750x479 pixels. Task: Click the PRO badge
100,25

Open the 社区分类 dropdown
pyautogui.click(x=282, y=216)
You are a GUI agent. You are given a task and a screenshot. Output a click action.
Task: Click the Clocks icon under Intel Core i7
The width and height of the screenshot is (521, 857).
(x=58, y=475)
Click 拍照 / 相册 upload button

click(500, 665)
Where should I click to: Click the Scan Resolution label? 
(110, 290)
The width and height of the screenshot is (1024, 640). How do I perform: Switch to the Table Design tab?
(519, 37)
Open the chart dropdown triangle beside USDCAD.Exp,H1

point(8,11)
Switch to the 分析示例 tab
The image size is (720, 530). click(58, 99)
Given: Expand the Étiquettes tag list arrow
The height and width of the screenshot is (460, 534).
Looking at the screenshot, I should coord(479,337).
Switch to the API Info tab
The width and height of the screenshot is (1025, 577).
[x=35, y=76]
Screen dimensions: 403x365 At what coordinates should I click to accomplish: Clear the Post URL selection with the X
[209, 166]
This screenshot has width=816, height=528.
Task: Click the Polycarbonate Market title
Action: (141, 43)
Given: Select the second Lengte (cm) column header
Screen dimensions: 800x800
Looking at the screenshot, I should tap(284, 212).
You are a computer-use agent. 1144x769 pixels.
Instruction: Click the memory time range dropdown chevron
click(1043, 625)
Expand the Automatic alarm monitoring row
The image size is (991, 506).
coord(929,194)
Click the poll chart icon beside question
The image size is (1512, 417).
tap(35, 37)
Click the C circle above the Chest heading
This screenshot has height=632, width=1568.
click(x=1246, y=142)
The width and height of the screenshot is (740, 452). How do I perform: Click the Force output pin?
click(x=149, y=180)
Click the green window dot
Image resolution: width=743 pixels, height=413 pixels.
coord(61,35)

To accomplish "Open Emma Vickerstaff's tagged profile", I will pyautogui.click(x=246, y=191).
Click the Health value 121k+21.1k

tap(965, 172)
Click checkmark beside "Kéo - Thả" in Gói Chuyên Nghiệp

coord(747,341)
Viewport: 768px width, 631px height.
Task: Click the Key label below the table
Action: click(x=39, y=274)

## WORK TASK
Repeat every line of the records, exactly as given.

## SOLVED EXERCISE
750x479 pixels. Task: Click the PRO badge
100,25

Open the 社区分类 dropdown
pyautogui.click(x=282, y=216)
You are a GUI agent. You are given a task and a screenshot. Output a click action.
Task: Click the Clocks icon under Intel Core i7
The width and height of the screenshot is (521, 857).
(x=58, y=475)
Click 拍照 / 相册 upload button

click(500, 665)
Where should I click to: Click the Scan Resolution label? 
(110, 290)
The width and height of the screenshot is (1024, 640). How do I perform: Switch to the Table Design tab?
(519, 37)
Open the chart dropdown triangle beside USDCAD.Exp,H1

point(8,11)
Switch to the 分析示例 tab
The image size is (720, 530). click(58, 99)
Given: Expand the Étiquettes tag list arrow
The height and width of the screenshot is (460, 534).
Looking at the screenshot, I should coord(479,337).
Switch to the API Info tab
The width and height of the screenshot is (1025, 577).
[x=35, y=76]
Screen dimensions: 403x365 At what coordinates should I click to accomplish: Clear the Post URL selection with the X
[209, 166]
This screenshot has width=816, height=528.
Task: Click the Polycarbonate Market title
Action: (141, 43)
Given: Select the second Lengte (cm) column header
Screen dimensions: 800x800
Looking at the screenshot, I should tap(284, 212).
You are a computer-use agent. 1144x769 pixels.
Instruction: Click the memory time range dropdown chevron
click(1043, 625)
Expand the Automatic alarm monitoring row
The image size is (991, 506).
coord(929,194)
Click the poll chart icon beside question
The image size is (1512, 417).
tap(35, 37)
Click the C circle above the Chest heading
This screenshot has height=632, width=1568.
click(x=1246, y=142)
The width and height of the screenshot is (740, 452). How do I perform: Click the Force output pin?
click(x=149, y=180)
Click the green window dot
Image resolution: width=743 pixels, height=413 pixels.
coord(61,35)

To accomplish "Open Emma Vickerstaff's tagged profile", I will pyautogui.click(x=246, y=191).
Click the Health value 121k+21.1k

tap(965, 172)
Click checkmark beside "Kéo - Thả" in Gói Chuyên Nghiệp

coord(747,341)
Viewport: 768px width, 631px height.
Task: Click the Key label below the table
Action: click(x=39, y=274)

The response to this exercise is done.